Content starts
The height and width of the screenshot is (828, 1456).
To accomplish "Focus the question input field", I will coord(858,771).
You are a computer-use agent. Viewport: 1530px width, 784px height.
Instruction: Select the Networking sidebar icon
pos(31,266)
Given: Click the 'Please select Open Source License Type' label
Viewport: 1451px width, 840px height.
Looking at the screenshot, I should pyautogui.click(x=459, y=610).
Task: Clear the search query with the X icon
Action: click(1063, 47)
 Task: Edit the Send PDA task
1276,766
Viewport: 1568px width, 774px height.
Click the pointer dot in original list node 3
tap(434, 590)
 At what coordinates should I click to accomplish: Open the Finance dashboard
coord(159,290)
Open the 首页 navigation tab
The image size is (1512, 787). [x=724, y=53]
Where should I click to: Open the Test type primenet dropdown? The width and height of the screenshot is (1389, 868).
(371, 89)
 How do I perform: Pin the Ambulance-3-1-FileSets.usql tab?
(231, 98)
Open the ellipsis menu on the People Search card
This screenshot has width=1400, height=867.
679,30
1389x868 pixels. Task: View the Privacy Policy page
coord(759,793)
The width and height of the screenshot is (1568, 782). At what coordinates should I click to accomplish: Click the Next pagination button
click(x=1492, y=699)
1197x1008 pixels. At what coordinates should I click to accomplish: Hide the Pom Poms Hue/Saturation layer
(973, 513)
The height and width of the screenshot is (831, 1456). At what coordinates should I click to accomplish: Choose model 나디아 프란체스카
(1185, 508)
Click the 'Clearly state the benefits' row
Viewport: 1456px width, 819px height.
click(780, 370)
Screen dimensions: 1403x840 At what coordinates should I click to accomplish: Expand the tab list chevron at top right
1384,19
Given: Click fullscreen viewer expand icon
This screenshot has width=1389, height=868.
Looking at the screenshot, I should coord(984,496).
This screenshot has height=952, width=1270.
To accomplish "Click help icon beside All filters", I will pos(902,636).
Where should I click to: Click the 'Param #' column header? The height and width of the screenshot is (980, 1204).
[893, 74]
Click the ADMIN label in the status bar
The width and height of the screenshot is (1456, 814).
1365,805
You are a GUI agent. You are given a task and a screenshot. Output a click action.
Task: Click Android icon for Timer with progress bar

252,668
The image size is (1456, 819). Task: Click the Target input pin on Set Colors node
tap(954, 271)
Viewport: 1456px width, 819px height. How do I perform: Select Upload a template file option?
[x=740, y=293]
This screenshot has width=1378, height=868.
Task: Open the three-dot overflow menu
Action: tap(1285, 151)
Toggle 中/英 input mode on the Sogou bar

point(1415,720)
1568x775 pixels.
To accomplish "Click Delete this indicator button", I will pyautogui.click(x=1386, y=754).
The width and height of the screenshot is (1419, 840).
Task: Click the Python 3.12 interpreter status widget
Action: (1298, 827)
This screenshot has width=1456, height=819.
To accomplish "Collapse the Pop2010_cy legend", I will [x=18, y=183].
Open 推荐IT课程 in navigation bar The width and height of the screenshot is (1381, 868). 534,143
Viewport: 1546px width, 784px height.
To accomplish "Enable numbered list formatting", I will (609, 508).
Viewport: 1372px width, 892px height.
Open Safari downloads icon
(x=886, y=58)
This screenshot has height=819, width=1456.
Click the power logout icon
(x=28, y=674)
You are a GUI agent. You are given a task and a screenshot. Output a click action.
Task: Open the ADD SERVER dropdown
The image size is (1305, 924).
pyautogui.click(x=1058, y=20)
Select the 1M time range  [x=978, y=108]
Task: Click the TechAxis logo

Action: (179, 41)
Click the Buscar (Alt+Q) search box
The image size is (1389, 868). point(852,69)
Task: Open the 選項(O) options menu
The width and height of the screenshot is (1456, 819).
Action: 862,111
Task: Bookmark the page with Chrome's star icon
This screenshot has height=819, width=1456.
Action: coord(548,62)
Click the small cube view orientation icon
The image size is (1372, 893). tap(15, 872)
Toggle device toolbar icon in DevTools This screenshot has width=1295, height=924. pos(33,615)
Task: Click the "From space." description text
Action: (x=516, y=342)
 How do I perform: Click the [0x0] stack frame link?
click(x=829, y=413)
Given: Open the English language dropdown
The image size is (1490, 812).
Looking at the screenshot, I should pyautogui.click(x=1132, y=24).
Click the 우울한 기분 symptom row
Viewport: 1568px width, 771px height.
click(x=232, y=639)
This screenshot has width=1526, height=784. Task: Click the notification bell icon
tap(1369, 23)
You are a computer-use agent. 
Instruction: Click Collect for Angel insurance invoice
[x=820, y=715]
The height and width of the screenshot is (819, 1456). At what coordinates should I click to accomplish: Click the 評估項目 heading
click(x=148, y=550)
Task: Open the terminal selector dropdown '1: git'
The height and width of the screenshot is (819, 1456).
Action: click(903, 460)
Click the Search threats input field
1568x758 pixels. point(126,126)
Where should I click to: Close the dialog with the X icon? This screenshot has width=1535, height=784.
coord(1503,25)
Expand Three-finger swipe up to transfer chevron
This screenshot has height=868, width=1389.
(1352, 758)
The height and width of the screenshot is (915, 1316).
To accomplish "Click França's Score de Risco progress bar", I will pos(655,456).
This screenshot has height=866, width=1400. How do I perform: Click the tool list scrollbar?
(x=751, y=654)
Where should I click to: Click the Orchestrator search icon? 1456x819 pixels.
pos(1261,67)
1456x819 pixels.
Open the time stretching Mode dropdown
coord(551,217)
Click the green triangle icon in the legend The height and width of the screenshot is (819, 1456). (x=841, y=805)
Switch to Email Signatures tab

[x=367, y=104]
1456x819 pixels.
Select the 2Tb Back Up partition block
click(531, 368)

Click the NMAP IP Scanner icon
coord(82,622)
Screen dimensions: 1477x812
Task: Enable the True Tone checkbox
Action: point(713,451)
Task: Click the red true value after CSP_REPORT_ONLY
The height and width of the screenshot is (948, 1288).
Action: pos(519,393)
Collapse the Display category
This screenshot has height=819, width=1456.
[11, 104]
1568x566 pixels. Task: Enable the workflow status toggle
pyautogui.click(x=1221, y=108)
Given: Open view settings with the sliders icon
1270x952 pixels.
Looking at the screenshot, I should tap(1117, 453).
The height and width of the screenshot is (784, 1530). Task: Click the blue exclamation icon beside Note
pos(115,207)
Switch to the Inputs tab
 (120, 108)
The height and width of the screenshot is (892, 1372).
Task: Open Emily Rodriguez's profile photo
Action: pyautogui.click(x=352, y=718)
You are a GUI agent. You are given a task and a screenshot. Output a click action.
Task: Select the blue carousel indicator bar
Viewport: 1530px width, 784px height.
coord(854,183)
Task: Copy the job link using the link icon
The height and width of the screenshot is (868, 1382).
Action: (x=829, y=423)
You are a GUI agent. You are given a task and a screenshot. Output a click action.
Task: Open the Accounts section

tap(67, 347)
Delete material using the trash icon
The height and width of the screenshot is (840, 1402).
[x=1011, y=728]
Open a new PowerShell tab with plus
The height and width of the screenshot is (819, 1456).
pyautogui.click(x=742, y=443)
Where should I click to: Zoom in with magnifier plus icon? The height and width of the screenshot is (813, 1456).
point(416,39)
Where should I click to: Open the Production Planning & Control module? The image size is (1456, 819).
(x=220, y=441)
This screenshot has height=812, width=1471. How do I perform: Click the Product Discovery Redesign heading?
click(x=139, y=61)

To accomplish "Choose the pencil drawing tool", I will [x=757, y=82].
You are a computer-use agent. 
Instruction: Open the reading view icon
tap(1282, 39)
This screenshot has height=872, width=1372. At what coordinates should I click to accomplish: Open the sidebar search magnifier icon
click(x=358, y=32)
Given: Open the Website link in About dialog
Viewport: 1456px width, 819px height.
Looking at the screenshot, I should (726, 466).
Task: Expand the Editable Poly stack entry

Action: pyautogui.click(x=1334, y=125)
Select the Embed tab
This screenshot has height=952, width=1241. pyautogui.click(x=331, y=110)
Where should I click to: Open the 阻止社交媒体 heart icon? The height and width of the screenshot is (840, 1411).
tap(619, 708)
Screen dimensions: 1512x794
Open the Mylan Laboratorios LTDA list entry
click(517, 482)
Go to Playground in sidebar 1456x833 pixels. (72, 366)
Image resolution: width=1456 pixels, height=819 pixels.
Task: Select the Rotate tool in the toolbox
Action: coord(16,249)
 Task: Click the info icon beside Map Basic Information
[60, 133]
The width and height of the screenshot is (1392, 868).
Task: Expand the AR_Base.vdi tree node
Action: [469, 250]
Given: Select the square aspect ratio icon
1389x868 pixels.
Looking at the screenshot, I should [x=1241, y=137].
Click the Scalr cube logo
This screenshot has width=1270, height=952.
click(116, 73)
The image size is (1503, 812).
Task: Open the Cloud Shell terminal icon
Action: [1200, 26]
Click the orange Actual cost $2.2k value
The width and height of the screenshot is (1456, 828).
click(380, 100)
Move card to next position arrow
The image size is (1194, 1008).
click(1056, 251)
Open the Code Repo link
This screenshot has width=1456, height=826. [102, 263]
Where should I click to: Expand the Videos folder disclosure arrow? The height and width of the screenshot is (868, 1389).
Content ends
Activity: Exactly the lines from the one containing "This screenshot has width=1270, height=952." through the end of the records should be reproduced, and no others.

Answer to this problem:
This screenshot has width=1270, height=952.
click(116, 73)
The image size is (1503, 812).
Task: Open the Cloud Shell terminal icon
Action: [1200, 26]
Click the orange Actual cost $2.2k value
The width and height of the screenshot is (1456, 828).
click(380, 100)
Move card to next position arrow
The image size is (1194, 1008).
click(1056, 251)
Open the Code Repo link
This screenshot has width=1456, height=826. [102, 263]
Where should I click to: Expand the Videos folder disclosure arrow? The height and width of the screenshot is (868, 1389).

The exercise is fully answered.